▸ JOB: In the entries below, from the line containing "Click the black location marker on map" through the end of the entries, rewrite each line as a string in a JSON list, one string per line, skipping blank lines and leaving out the pictures.

▸ RECORDS SHOWN:
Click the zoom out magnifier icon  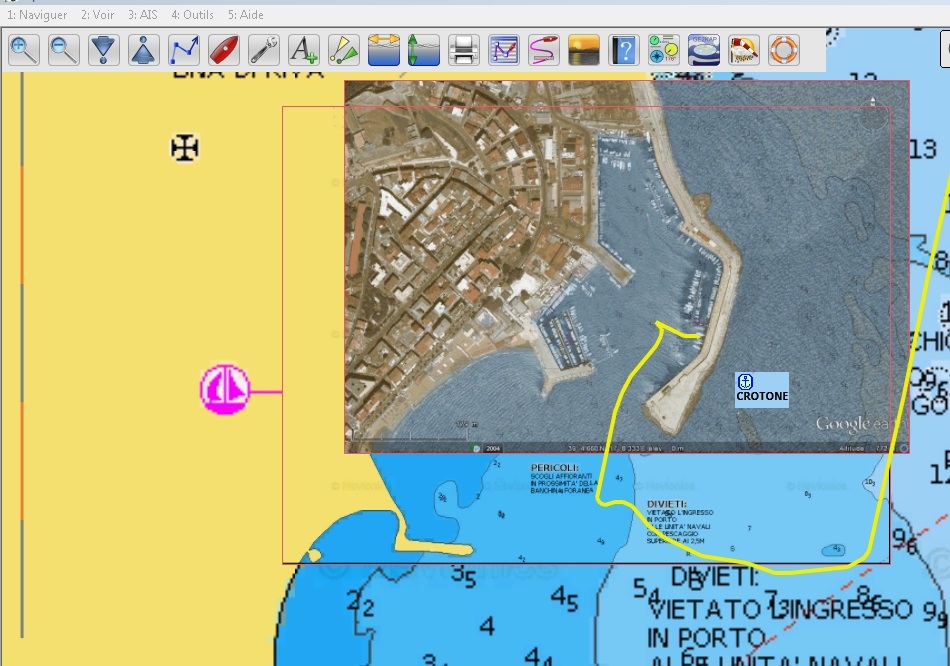tap(64, 49)
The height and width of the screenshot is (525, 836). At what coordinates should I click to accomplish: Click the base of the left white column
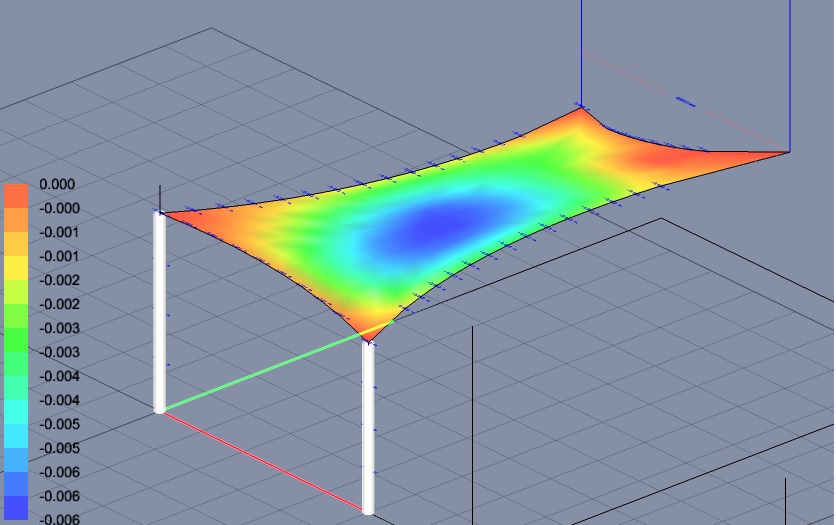(159, 409)
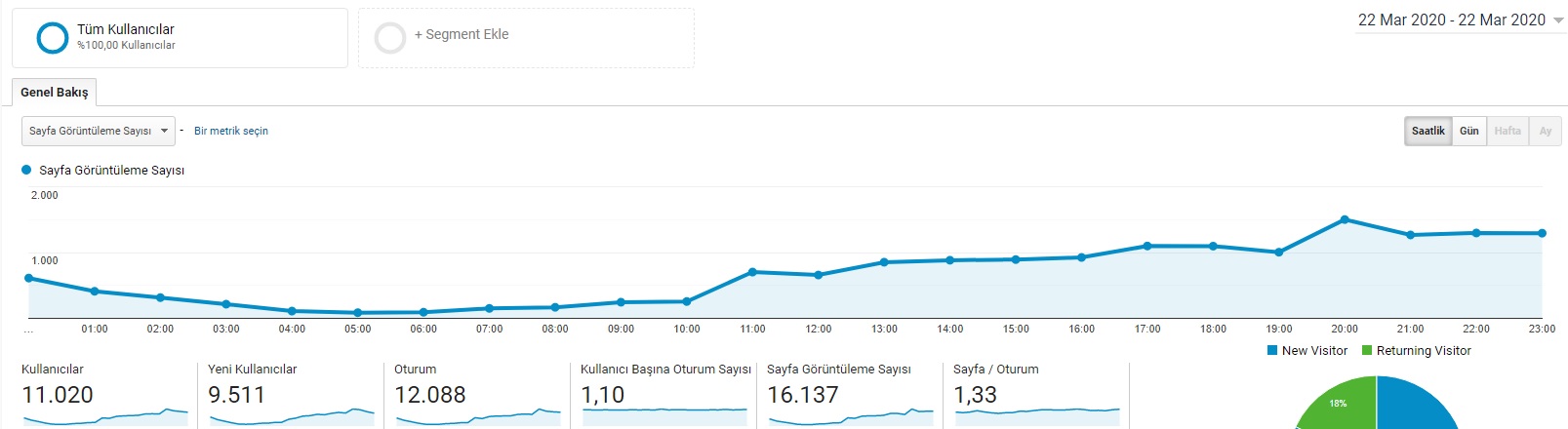Open the Genel Bakış tab
Image resolution: width=1568 pixels, height=429 pixels.
coord(55,93)
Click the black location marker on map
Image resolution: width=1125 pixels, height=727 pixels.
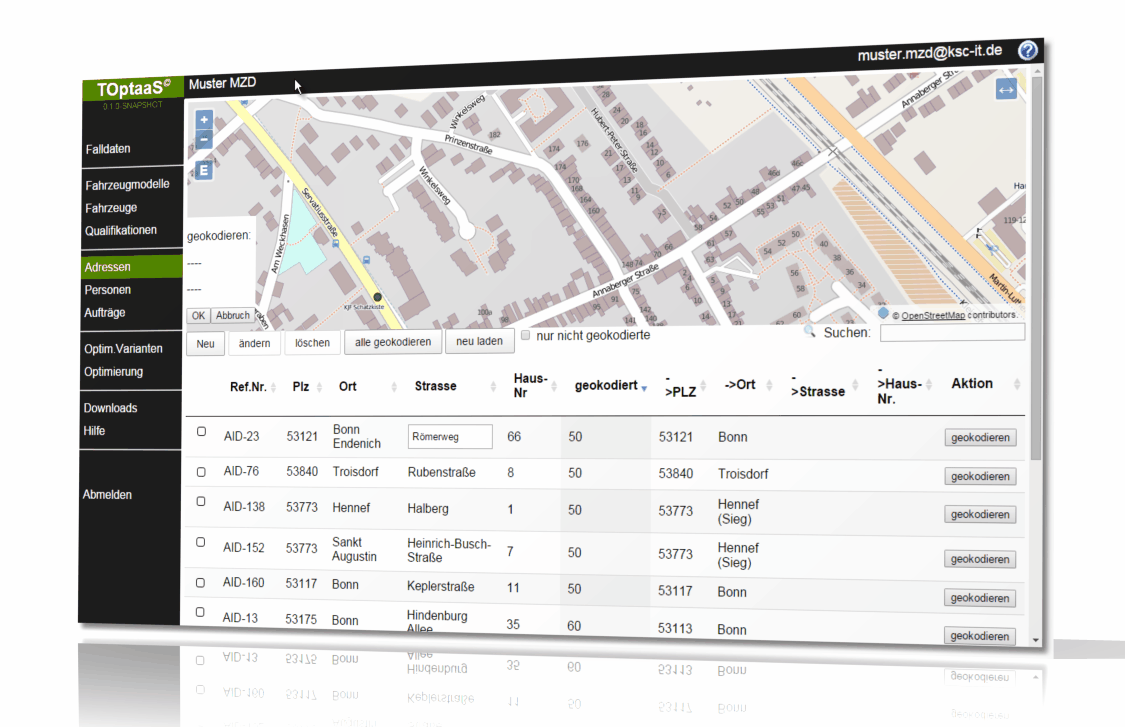[377, 296]
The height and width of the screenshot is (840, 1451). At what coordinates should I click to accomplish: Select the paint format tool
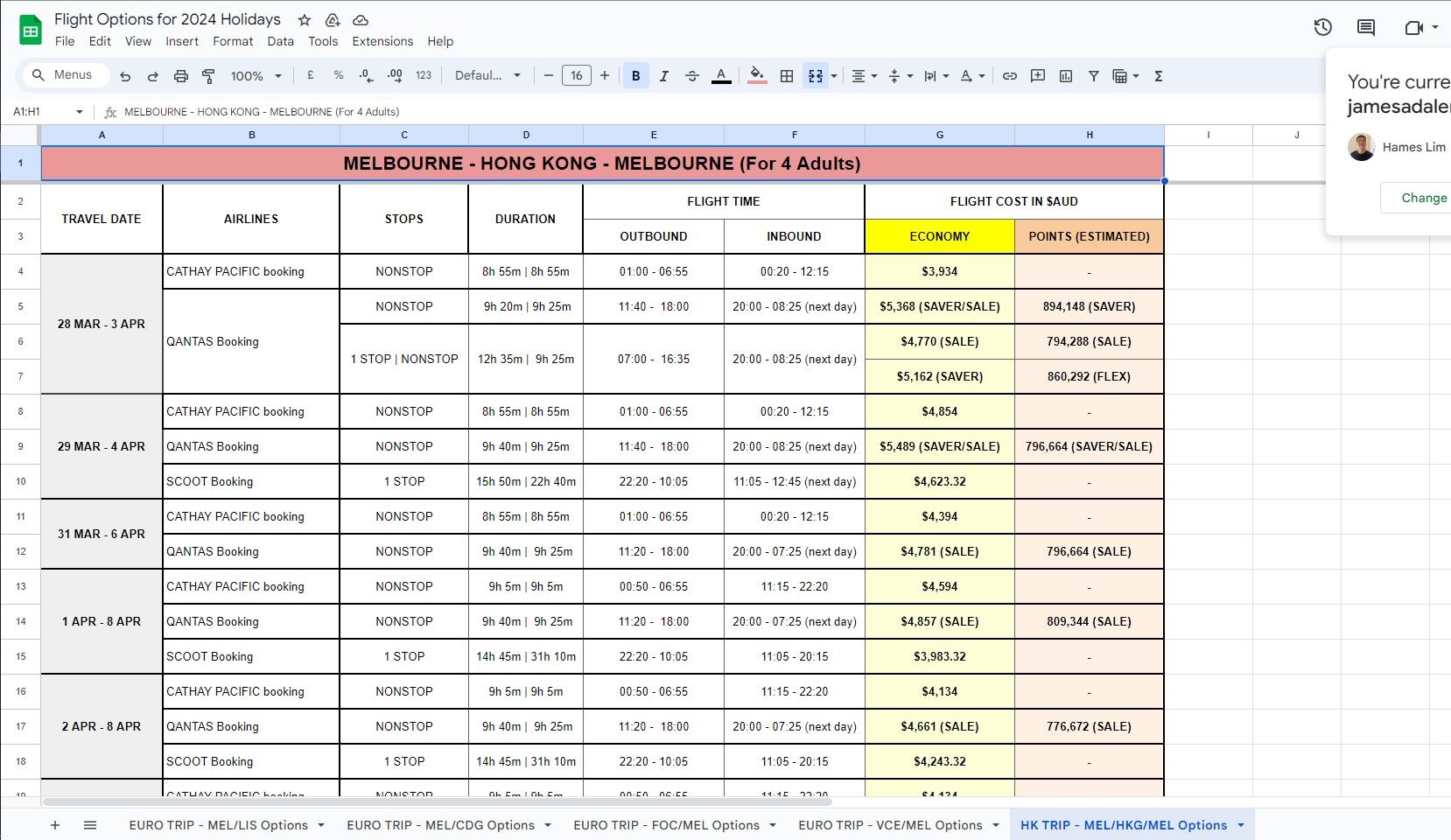208,76
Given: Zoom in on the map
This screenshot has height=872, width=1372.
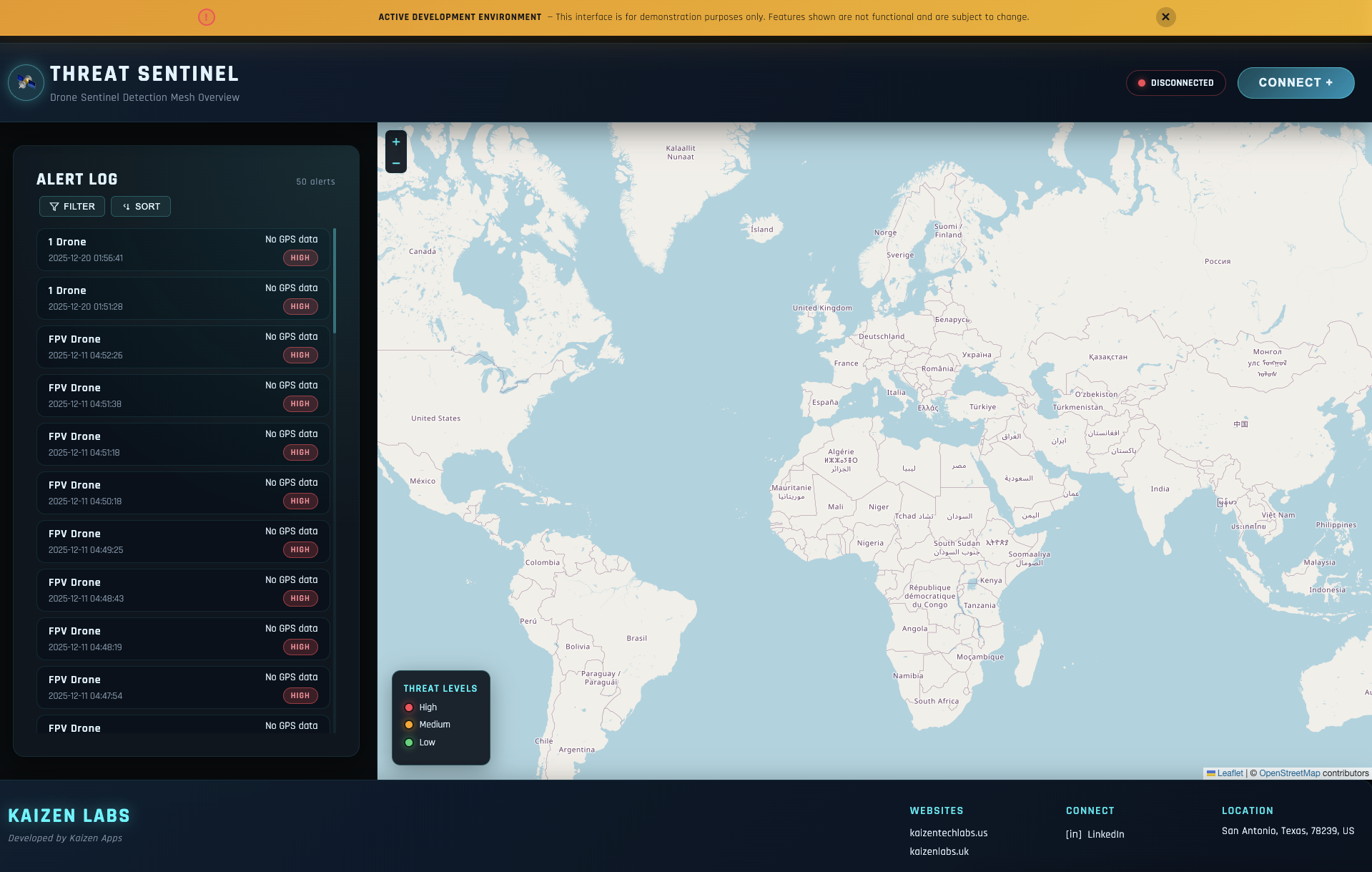Looking at the screenshot, I should [396, 142].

▸ SOLUTION FOR THIS PROBLEM:
[
  "Click the black location marker on map",
  "Image resolution: width=1125 pixels, height=727 pixels.",
  "[377, 296]",
  "The height and width of the screenshot is (840, 1451). At what coordinates should I click to accomplish: Select the paint format tool",
  "208,76",
  "Given: Zoom in on the map",
  "This screenshot has height=872, width=1372.",
  "Looking at the screenshot, I should [396, 142]."
]